═════ DATA FOR THIS TASK ═════

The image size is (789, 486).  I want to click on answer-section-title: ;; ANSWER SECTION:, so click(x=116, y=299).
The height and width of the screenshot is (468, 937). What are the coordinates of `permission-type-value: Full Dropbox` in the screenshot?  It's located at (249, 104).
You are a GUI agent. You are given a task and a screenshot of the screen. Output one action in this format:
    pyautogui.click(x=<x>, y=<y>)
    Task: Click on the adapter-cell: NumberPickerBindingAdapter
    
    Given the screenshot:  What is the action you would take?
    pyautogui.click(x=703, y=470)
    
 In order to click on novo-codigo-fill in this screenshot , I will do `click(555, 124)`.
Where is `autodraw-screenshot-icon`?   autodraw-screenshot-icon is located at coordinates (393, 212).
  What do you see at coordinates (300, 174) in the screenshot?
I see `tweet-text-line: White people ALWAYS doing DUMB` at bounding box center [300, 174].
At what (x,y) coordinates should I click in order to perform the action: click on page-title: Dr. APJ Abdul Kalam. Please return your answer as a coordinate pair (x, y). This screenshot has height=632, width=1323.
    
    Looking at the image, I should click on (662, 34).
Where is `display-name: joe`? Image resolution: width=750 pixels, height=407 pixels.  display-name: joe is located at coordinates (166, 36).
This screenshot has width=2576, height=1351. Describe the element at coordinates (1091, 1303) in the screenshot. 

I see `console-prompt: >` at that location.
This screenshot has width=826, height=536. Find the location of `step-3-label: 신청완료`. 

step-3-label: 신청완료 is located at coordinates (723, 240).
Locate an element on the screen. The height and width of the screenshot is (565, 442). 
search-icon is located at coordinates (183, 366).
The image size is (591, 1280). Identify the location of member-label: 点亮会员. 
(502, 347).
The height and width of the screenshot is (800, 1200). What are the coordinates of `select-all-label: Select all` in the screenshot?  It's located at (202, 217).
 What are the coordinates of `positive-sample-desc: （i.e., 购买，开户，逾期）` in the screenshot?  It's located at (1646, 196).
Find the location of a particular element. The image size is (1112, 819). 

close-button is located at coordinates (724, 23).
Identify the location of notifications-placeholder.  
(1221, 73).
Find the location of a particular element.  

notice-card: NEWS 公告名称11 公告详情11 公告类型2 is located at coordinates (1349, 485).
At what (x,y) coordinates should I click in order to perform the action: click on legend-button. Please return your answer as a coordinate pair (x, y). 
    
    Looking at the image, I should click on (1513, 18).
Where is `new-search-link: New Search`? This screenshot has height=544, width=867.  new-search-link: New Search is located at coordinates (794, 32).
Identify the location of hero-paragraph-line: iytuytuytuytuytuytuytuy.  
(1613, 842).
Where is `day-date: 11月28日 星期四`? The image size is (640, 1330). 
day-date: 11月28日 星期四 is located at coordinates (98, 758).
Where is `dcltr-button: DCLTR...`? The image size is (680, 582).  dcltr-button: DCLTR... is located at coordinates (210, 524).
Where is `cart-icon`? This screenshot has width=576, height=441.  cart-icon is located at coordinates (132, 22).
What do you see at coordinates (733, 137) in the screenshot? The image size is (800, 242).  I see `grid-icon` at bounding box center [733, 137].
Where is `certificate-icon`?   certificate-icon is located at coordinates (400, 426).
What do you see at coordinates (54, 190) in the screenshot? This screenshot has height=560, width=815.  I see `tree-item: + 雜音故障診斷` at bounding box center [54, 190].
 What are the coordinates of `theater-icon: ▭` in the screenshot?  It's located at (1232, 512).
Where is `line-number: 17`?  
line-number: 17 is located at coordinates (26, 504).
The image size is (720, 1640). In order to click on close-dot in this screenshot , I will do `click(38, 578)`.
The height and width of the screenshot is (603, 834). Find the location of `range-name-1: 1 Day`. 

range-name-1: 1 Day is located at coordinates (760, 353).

═════

Print the entries again word for word, beginning at the line that contains "The height and width of the screenshot is (468, 937)." and ending after the line that contains "coordinates (166, 36).".

The height and width of the screenshot is (468, 937). What are the coordinates of `permission-type-value: Full Dropbox` in the screenshot?  It's located at (249, 104).
You are a GUI agent. You are given a task and a screenshot of the screen. Output one action in this format:
    pyautogui.click(x=<x>, y=<y>)
    Task: Click on the adapter-cell: NumberPickerBindingAdapter
    
    Given the screenshot:  What is the action you would take?
    pyautogui.click(x=703, y=470)
    
 In order to click on novo-codigo-fill in this screenshot , I will do `click(555, 124)`.
Where is `autodraw-screenshot-icon`?   autodraw-screenshot-icon is located at coordinates (393, 212).
  What do you see at coordinates (300, 174) in the screenshot?
I see `tweet-text-line: White people ALWAYS doing DUMB` at bounding box center [300, 174].
At what (x,y) coordinates should I click in order to perform the action: click on page-title: Dr. APJ Abdul Kalam. Please return your answer as a coordinate pair (x, y). This screenshot has height=632, width=1323.
    
    Looking at the image, I should click on (662, 34).
Where is `display-name: joe`? Image resolution: width=750 pixels, height=407 pixels.  display-name: joe is located at coordinates (166, 36).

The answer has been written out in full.